So it might be used not only debugging enviroment but also normal
enviroment to check memory safty.
This features can be controlled with "kasan.write_only" arguments.
When "kasan.write_only=on", KASAN checks write operation only otherwise
KASAN checks all operations.
This changes the MTE_STORE_ONLY feature as BOOT_CPU_FEATURE like
ARM64_MTE_ASYMM so that makes it initialise in kasan_init_hw_tags()

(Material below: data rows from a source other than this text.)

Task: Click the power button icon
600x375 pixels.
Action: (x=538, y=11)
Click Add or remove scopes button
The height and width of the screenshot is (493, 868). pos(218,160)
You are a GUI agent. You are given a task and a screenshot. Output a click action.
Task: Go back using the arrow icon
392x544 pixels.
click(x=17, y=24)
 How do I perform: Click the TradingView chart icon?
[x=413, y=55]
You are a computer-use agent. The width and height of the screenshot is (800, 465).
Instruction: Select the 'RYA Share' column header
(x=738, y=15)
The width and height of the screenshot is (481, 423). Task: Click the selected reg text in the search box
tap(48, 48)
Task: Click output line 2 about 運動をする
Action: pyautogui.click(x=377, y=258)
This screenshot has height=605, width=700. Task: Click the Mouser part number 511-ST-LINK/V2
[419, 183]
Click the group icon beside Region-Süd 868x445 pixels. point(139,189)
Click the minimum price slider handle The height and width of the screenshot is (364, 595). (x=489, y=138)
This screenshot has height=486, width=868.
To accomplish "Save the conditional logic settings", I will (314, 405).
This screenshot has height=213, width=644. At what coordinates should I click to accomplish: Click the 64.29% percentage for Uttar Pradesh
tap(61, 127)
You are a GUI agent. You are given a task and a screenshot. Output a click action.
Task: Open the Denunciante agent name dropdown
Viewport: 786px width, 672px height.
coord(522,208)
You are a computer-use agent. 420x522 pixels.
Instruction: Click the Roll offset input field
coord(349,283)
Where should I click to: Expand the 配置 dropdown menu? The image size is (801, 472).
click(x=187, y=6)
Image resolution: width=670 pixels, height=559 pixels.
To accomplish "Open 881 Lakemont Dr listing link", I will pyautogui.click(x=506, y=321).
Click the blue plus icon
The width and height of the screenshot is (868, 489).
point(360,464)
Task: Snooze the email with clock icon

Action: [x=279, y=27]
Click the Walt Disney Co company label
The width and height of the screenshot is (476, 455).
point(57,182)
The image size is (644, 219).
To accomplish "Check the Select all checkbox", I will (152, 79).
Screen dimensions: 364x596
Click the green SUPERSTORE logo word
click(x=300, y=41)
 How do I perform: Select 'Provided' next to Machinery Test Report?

with other function together.
Signed-off-by: Yeoreum Yun <yeore...@arm.com>
Reviewed-by: Catalin Marinas <catalin...@arm.com>
---
Documentation/dev-tools/kasan.rst | 3 ++
arch/arm64/include/asm/memory.h | 1 +
arch/arm64/include/asm/mte-kasan.h | 6 ++++
arch/arm64/kernel/cpufeature.c | 2 +-
arch/arm64/kernel/mte.c | 18 ++++++++++++
mm/kasan/hw_tags.c | 45 ++++++++++++++++++++++++++++--
mm/kasan/kasan.h | 7 +++++
7 files changed, 79 insertions(+), 3 deletions(-)
diff --git a/Documentation/dev-tools/kasan.rst b/Documentation/dev-tools/kasan.rst
index 0a1418ab72fd..a034700da7c4 100644
--- a/Documentation/dev-tools/kasan.rst
+++ b/Documentation/dev-tools/kasan.rst
@@ -143,6 +143,9 @@ disabling KASAN altogether or controlling its features:
Asymmetric mode: a bad access is detected synchronously on reads and
asynchronously on writes.
+- ``kasan.write_only=off`` or ``kasan.write_only=on`` controls whether KASAN
+ checks the write (store) accesses only or all accesses (default: ``off``).
+
- ``kasan.vmalloc=off`` or ``=on`` disables or enables tagging of vmalloc
allocations (default: ``on``).
diff --git a/arch/arm64/include/asm/memory.h b/arch/arm64/include/asm/memory.h
index 5213248e081b..f1505c4acb38 100644
--- a/arch/arm64/include/asm/memory.h
+++ b/arch/arm64/include/asm/memory.h
@@ -308,6 +308,7 @@ static inline const void *__tag_set(const void *addr, u8 tag)
#define arch_enable_tag_checks_sync() mte_enable_kernel_sync()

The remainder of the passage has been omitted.